*** TASK INPUT ***

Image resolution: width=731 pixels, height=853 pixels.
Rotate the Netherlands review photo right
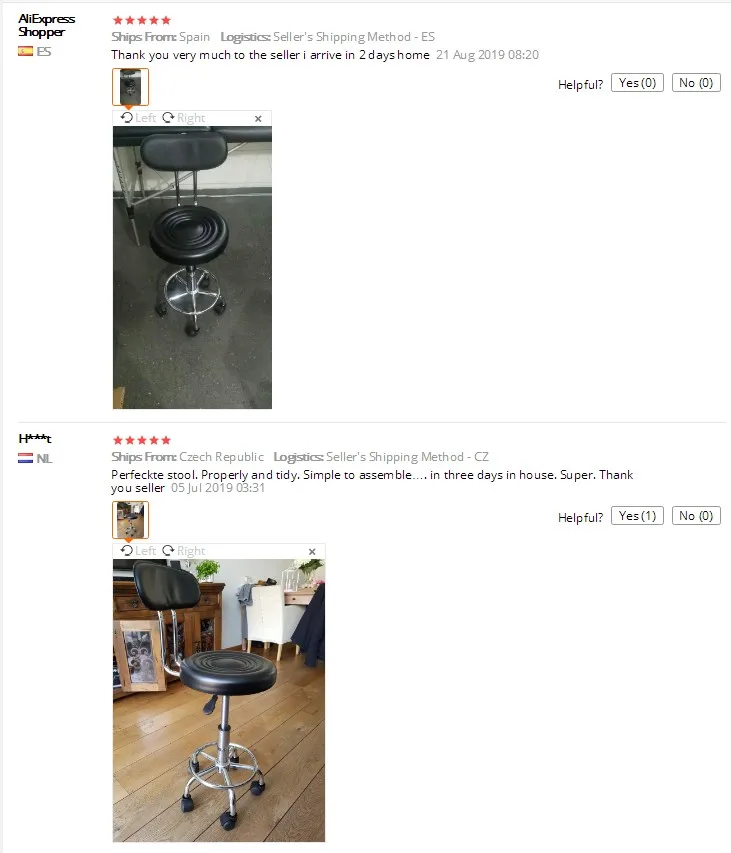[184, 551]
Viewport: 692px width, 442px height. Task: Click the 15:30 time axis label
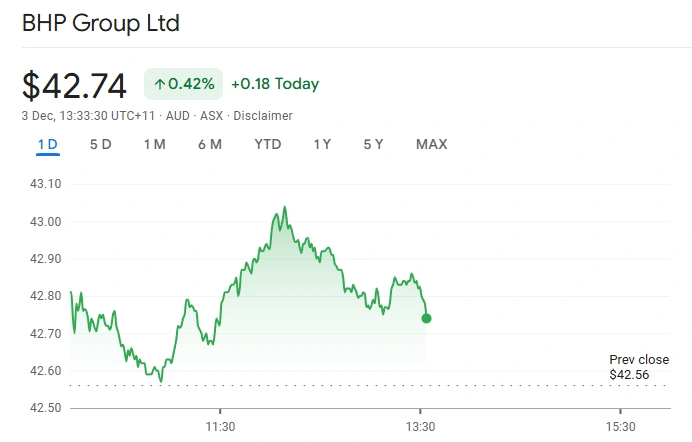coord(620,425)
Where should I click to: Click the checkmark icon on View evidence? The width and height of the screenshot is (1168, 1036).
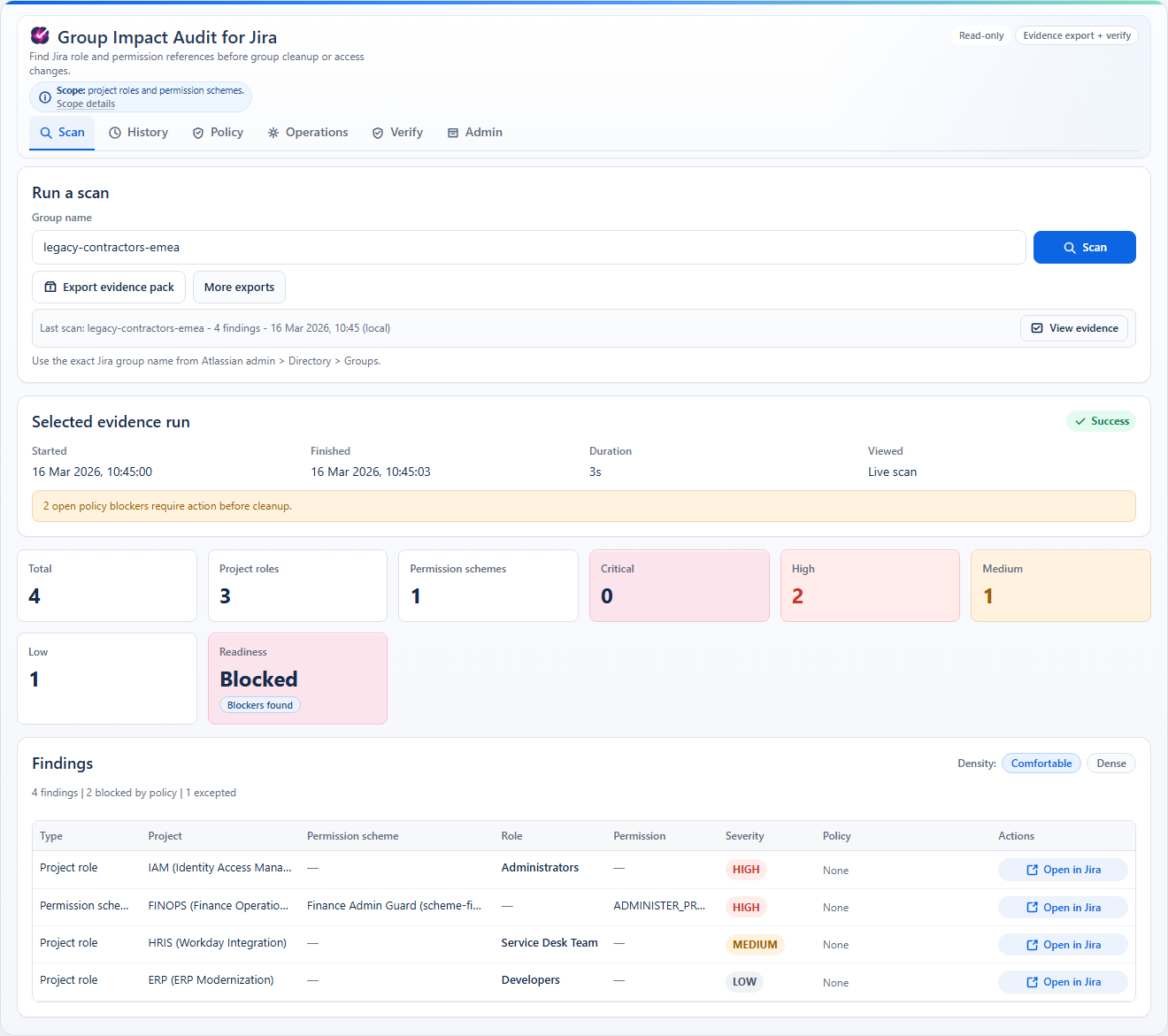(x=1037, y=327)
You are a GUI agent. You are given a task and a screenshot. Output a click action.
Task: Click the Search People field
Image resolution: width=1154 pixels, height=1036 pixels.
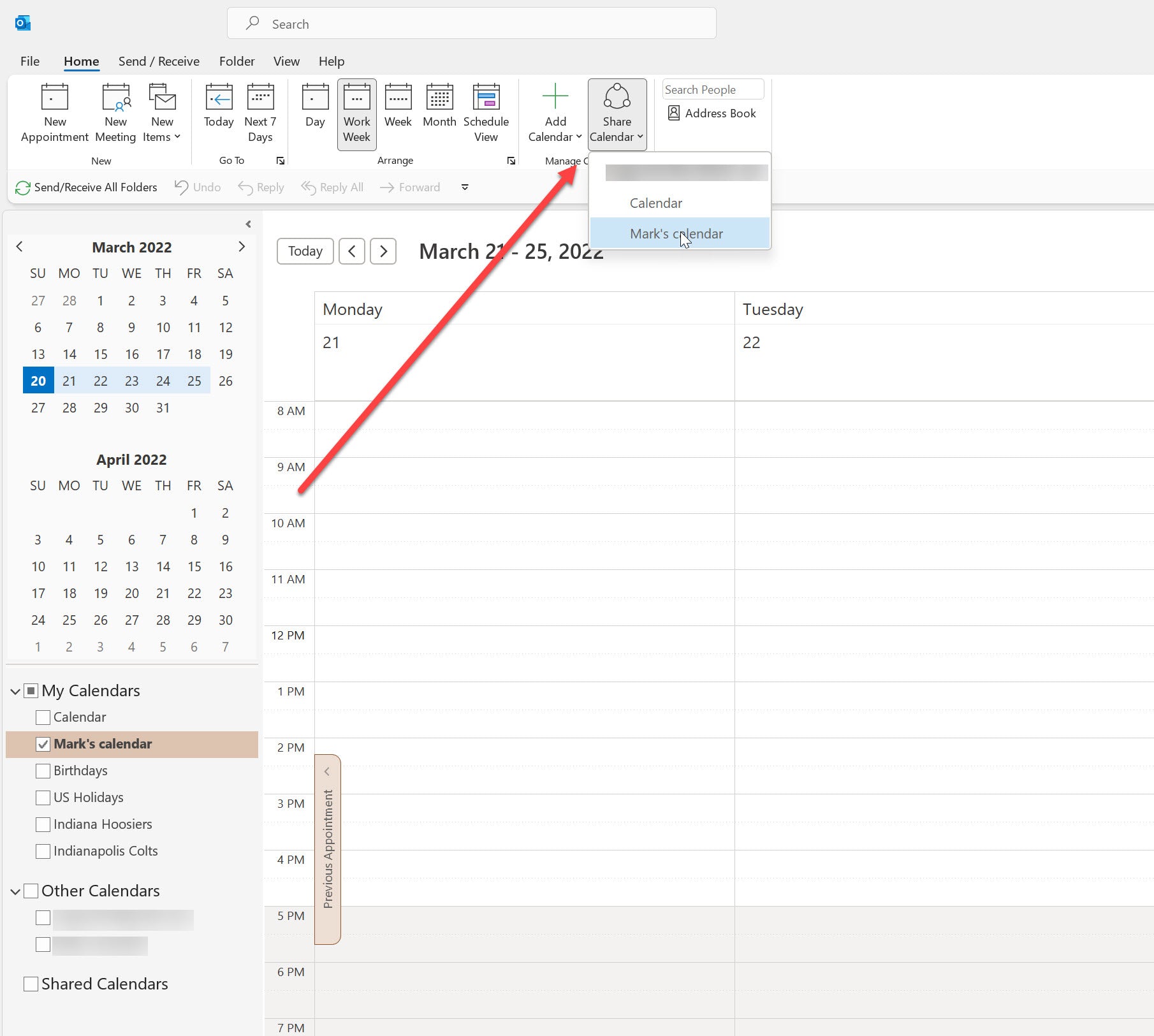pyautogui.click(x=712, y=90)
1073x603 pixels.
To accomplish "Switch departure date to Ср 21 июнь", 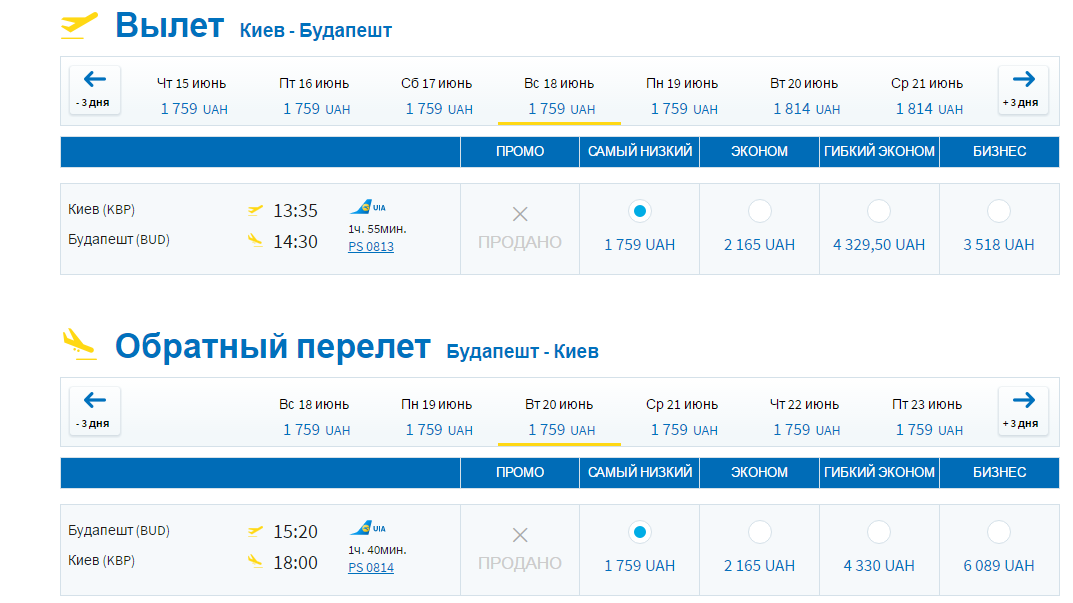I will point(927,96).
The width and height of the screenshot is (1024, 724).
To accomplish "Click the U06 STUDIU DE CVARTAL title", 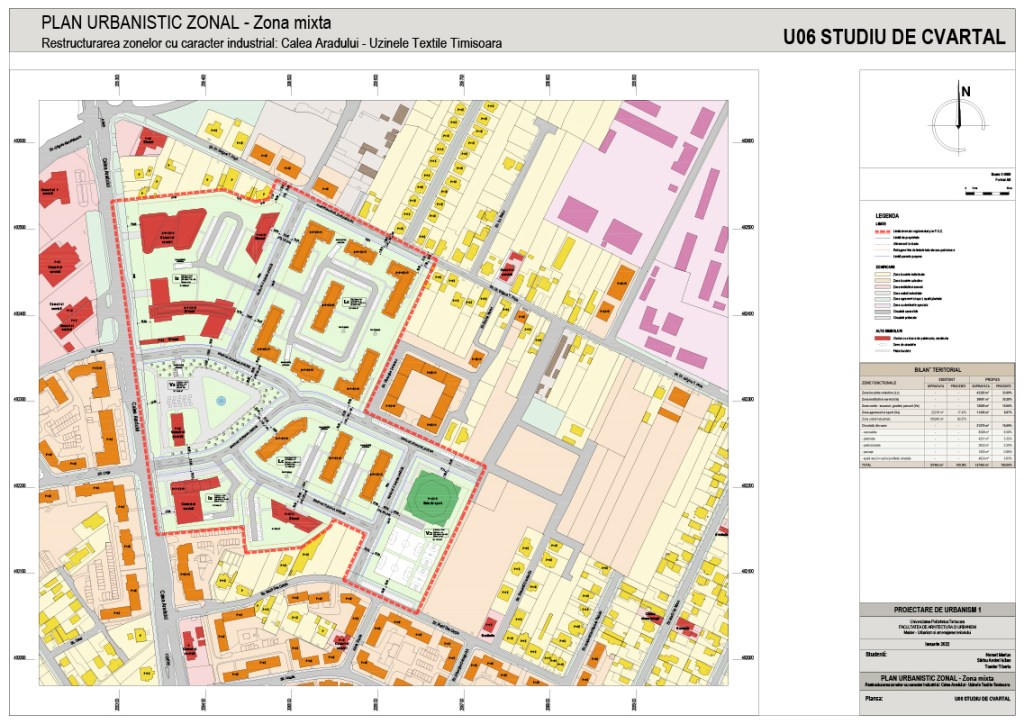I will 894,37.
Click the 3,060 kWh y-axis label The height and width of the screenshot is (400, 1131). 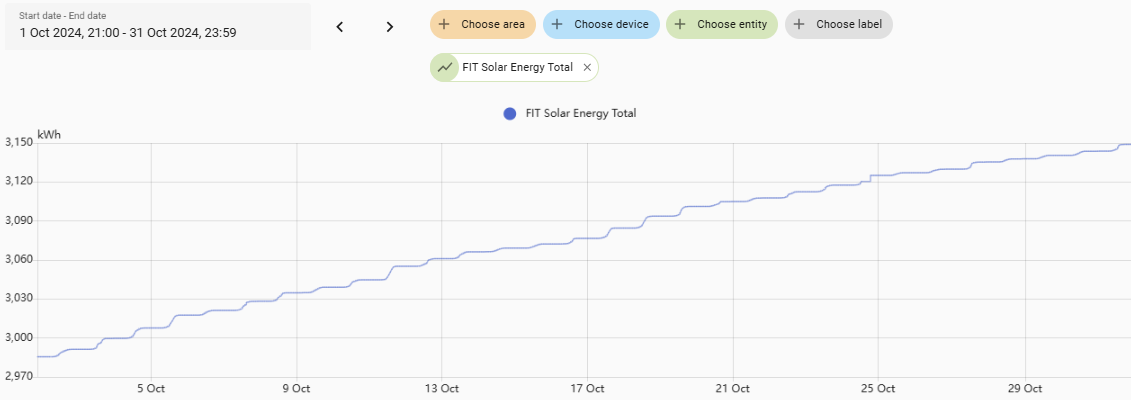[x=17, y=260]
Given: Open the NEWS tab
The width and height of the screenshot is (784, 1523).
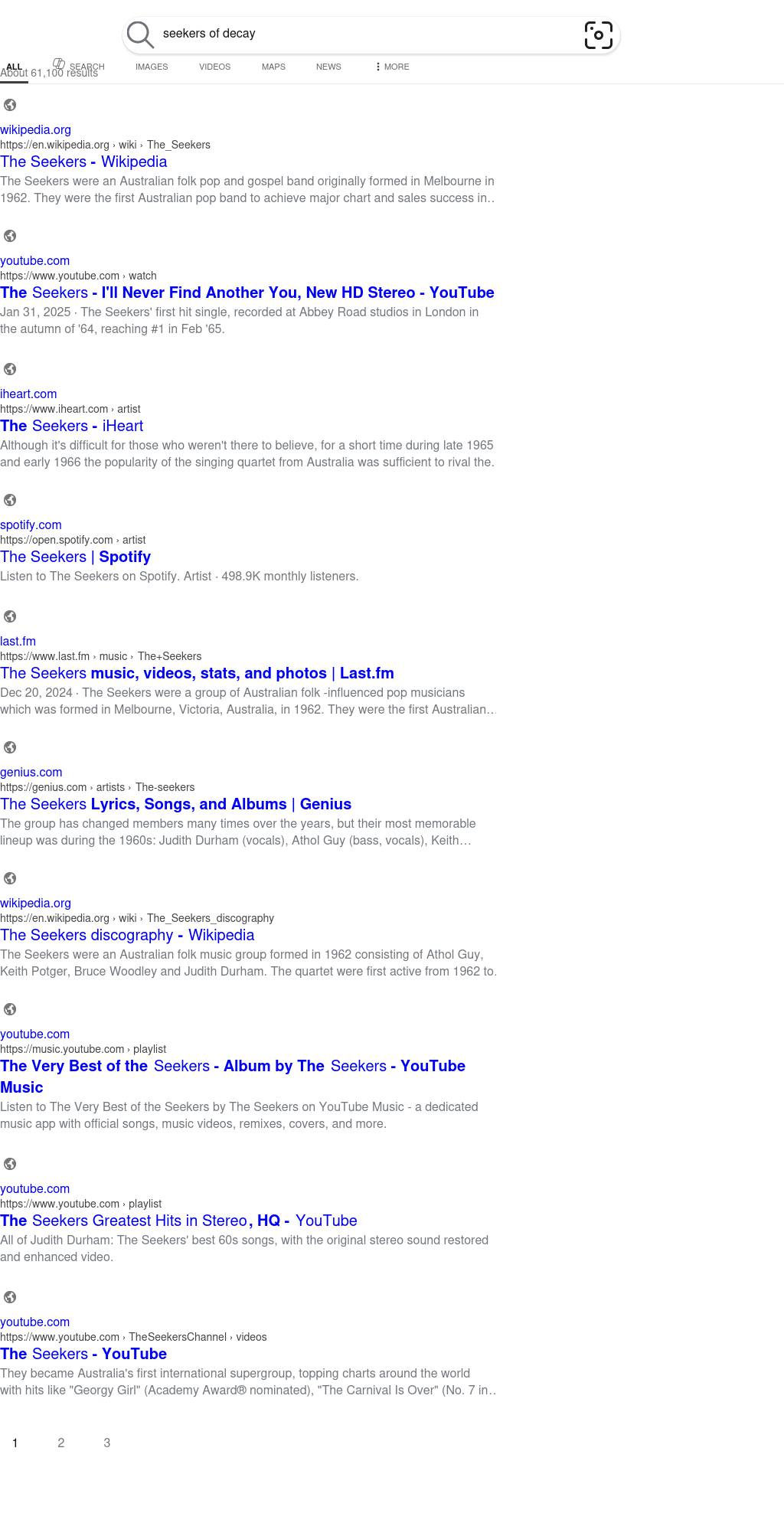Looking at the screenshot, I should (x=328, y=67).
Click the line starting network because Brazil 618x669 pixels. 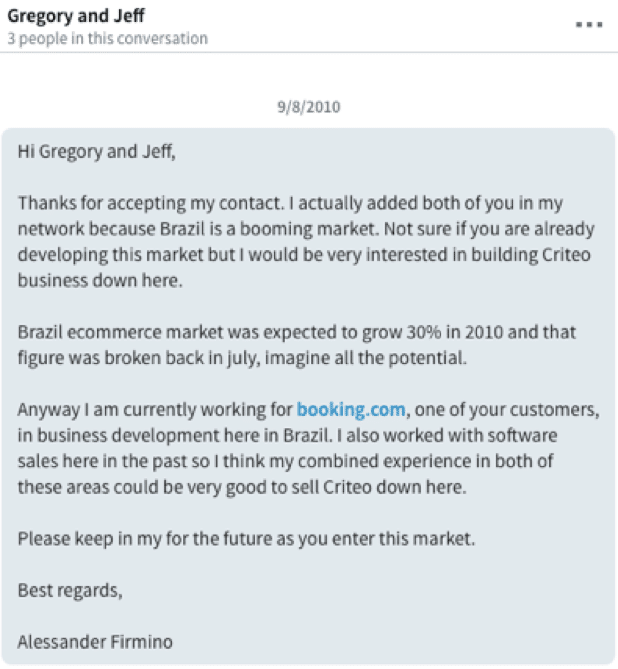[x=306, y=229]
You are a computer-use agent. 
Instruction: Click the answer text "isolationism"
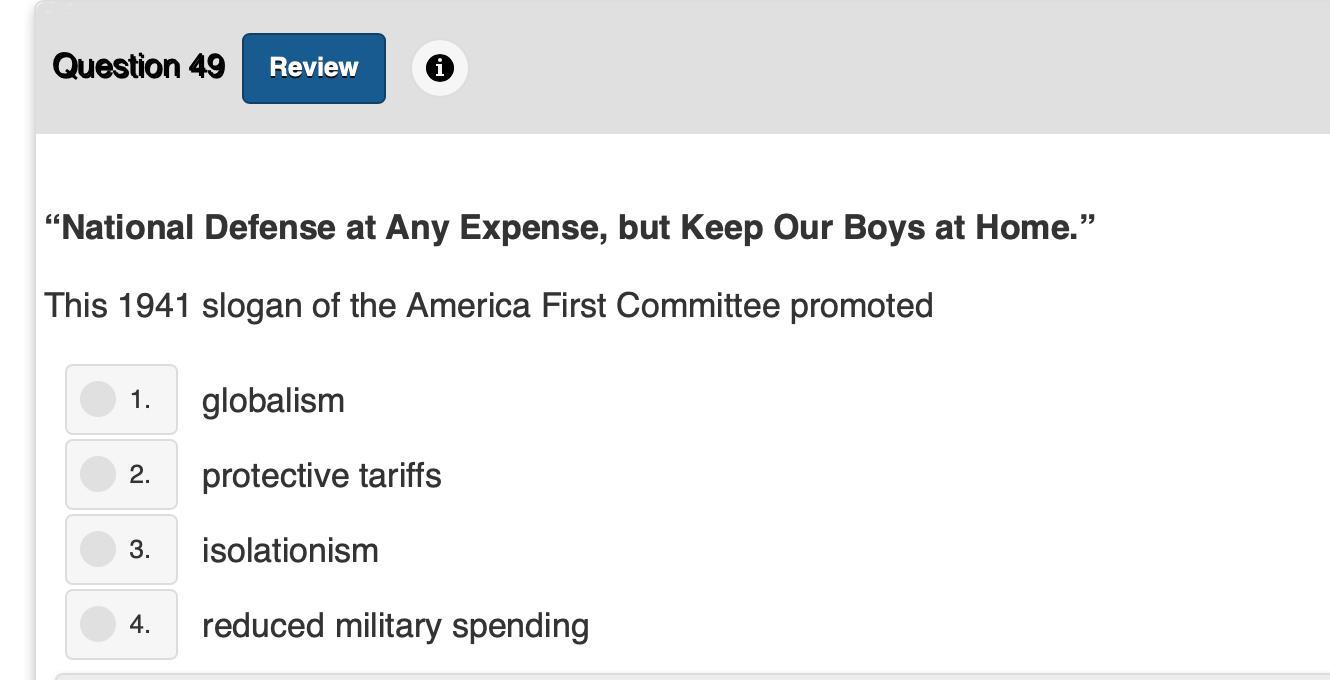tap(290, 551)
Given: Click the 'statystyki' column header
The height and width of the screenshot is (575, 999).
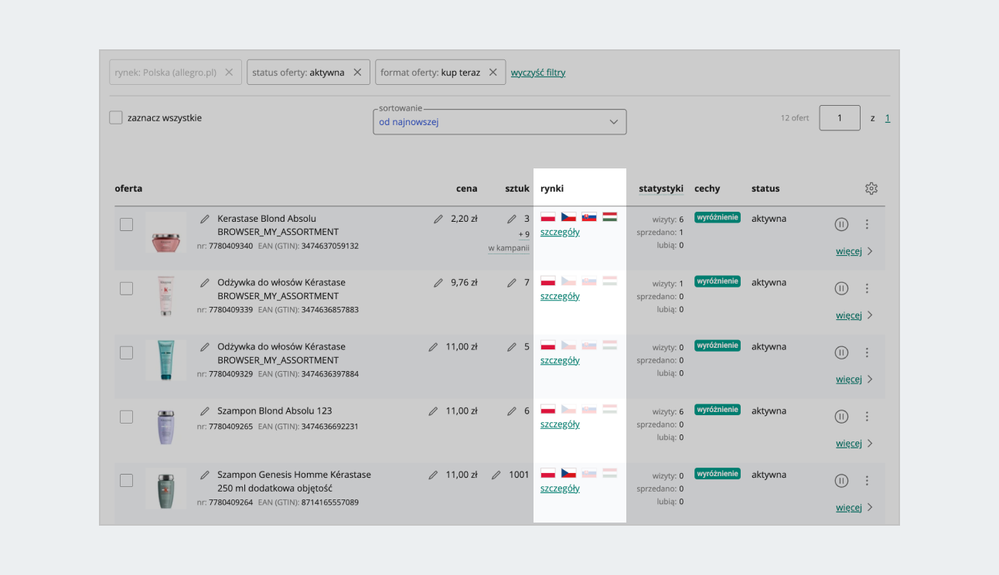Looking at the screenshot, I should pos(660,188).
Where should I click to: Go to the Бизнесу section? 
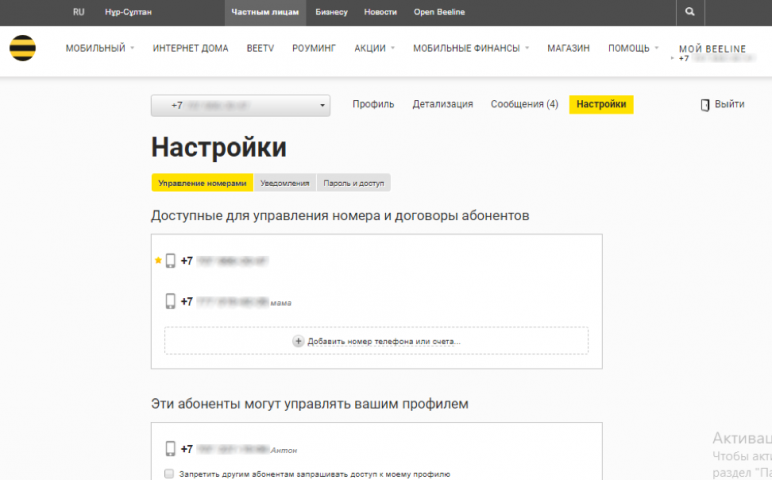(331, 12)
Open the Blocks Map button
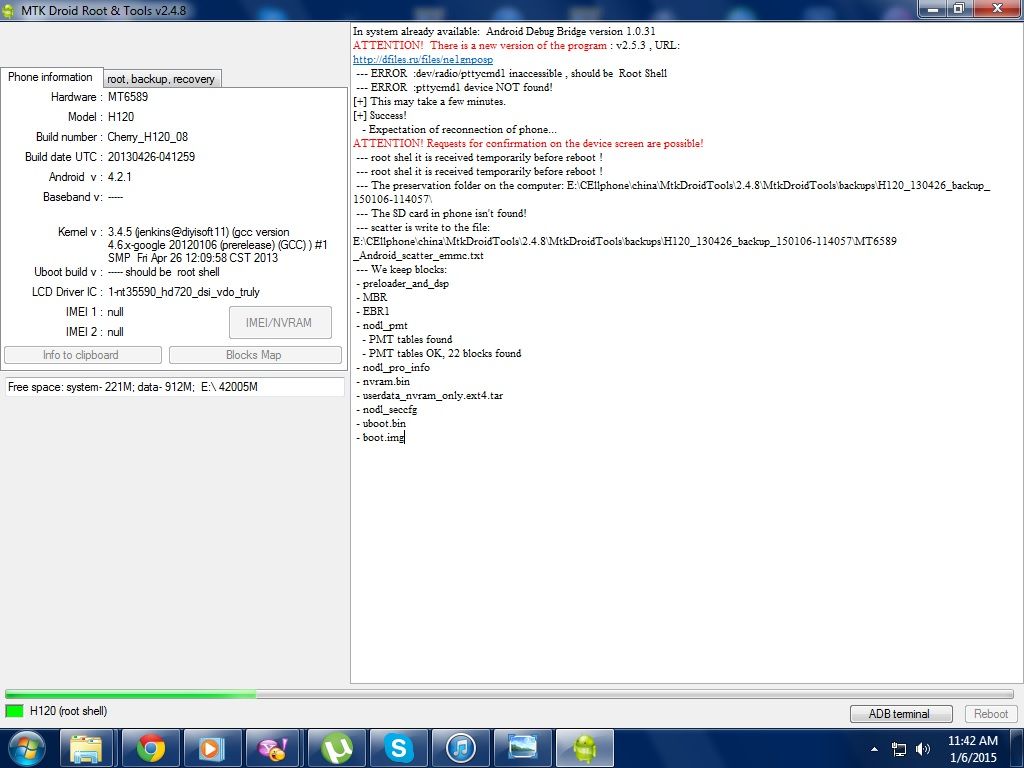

*** End of TASK INPUT ***

(ASSIGNED TASK):
One number makes up the answer: the number of lines among the entries that include the word "agent".

(TASK OUTPUT):
2